US-based Farmers Business Network (FBN) is expanding to Australia after announcing the acquisition of local startup Farmsave.
Financial details of the deal were not disclosed, though FBN co-founder Charles Baron confirmed to AFN that the Farmsave brand will be discontinued.
All of the acquired company’s existing employees will remain in place as the new FBN Australia team.
“We saw a company that was deeply aligned with the same values, a strong connection to farmers, fundamental beliefs of competitiveness and transparency [in the inputs market] and a great team who understands the role tech is going to play in the future of ag,” he told AFN.
Already operational in the US and Canada, California-headquartered FBN offers farmers a digital platform for comparing, pricing, and buying inputs for their businesses. Close to 12,000 farmers are members of its network, covering over 38 million acres across the two North American countries, according to Baron.
Based in Perth, Western Australia, Farmsave provides a similar online marketplace and price index for inputs, allowing farmers to purchase supplies more efficiently. It claims to have over 5,000 farmer members from across Australia singed up to its platform.
Baron said that Aussie farmers face similar challenges to their US and Canadian counterparts when it comes to buying inputs due to the amount of consolidation in the industry, particularly in chemicals and seeds.
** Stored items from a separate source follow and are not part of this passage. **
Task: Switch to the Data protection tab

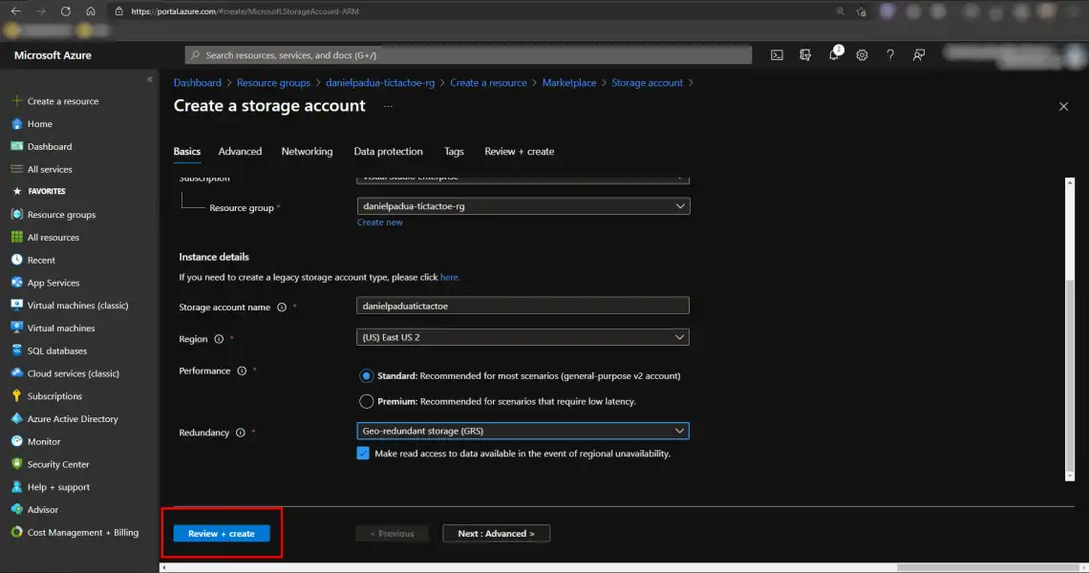Action: tap(388, 151)
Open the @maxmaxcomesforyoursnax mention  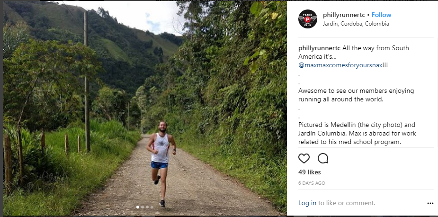pyautogui.click(x=340, y=65)
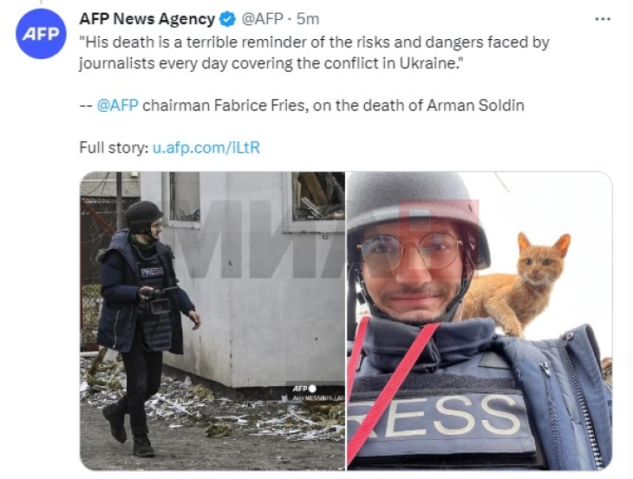The width and height of the screenshot is (633, 479).
Task: Click the Aris Messinis photo credit
Action: pos(318,398)
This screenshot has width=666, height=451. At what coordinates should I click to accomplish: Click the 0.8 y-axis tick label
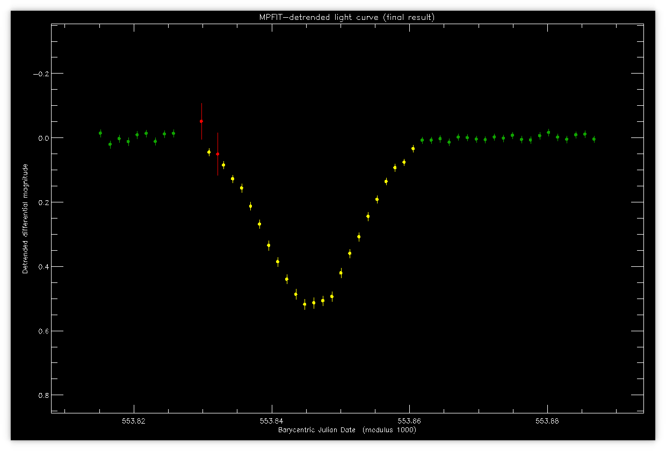click(43, 396)
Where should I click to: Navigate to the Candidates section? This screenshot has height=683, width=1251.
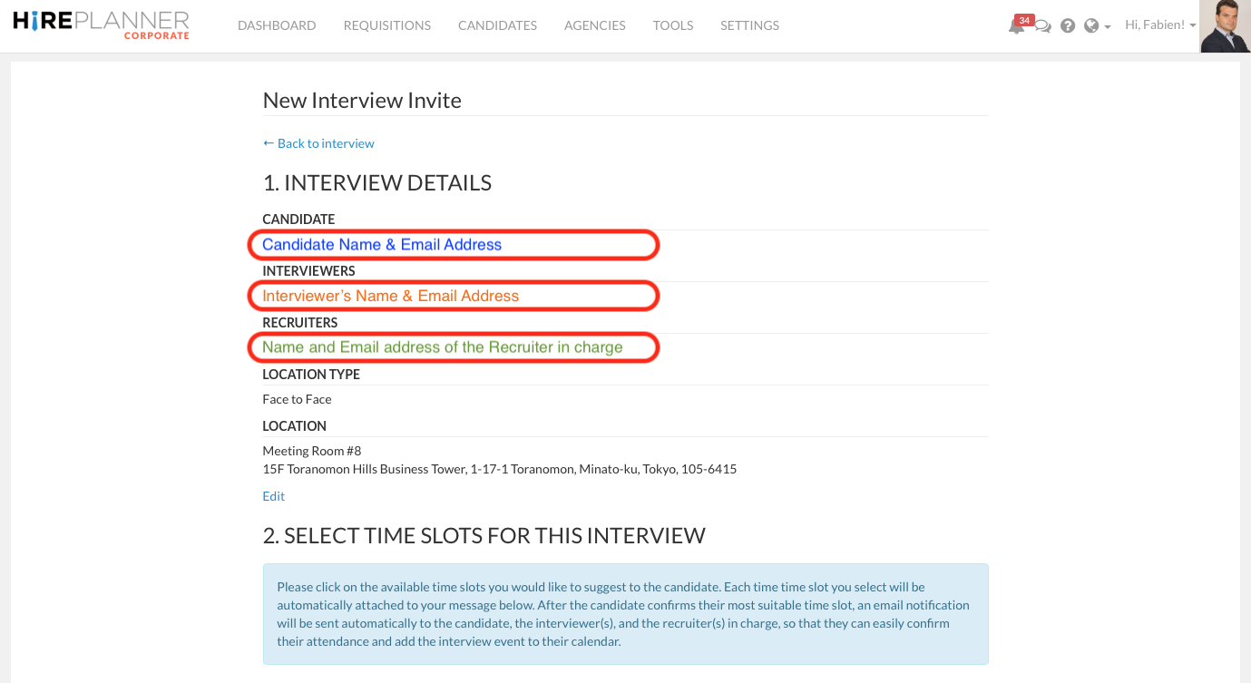497,25
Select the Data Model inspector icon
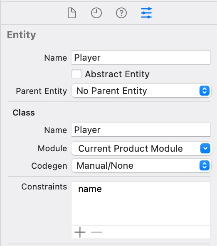The image size is (217, 246). [146, 13]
“We believe that growers’ incomes have been under an enormous amount of pressure, in part due to highly consolidated interests and the lack of basic market needs like price transparency on the most important inputs that farmers need to purchase,” Baron said.
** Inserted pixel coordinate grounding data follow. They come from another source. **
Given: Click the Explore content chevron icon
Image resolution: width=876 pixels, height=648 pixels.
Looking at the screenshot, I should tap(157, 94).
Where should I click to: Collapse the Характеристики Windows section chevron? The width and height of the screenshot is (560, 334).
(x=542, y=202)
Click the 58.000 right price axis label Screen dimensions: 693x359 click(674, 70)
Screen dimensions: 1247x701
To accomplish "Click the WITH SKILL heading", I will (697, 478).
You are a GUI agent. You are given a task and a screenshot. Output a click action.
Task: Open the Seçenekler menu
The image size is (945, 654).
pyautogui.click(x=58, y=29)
“We got really excited when we met Dirk [Butter, Farmsave founder] because he has exactly the same philosophy of creating an online membership to give farmers the ability to do business in the fairest way possible and get the best deals they can in the market.”
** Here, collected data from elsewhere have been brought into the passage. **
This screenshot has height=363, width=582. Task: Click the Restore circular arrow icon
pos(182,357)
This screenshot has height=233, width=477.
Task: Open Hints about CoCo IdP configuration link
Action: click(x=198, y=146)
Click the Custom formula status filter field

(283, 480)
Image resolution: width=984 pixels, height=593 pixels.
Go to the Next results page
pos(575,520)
From today, Australian farmers will be able to join FBN, and Farmsave’s existing members will be migrated to the US company’s platform.
“We can now work with farms all across the country in the same manner as Farmsave [did], but we now bring the rest of the FBN offering to those farmers,” Baron said. “They can join the community, use our e-commerce purchasing platform, use our analytics tools and resources [and] customer financing.”
FBN will also be growing its Perth team through hires, and will work on specialized product and service offerings for the Australian market. “Our product set is a little different from country to country — the US is the most mature — but we’re excited to bring more and more to Australia, including new inputs, new financing products and the like,” he added.
Farmsave isn’t FBN’s first acquisition, and Baron didn’t rule out further such deals in the future.
“We’re very focused on where we [already] are, though since we began we’ve received enquiries and requests from farmers all over the world. We’re constantly talking to growers and understanding their needs all across the world, but we’re focused right now on building the best platform for farmers in the countries we serve,” he said.
According to Crunchbase, FBN’s most recent fundraise was its $175 million Series E injection from Kleiner Perkins in January 2019. Earlier investors include Baltimore-based asset manager T. Rowe Price, Singaporean state fund Temasek, and Google-affiliated GV.
Farmsave’s last reported investment was in April 2017, when it secured $40,000 from muru-D, an accelerator run by Australian telco Telstra.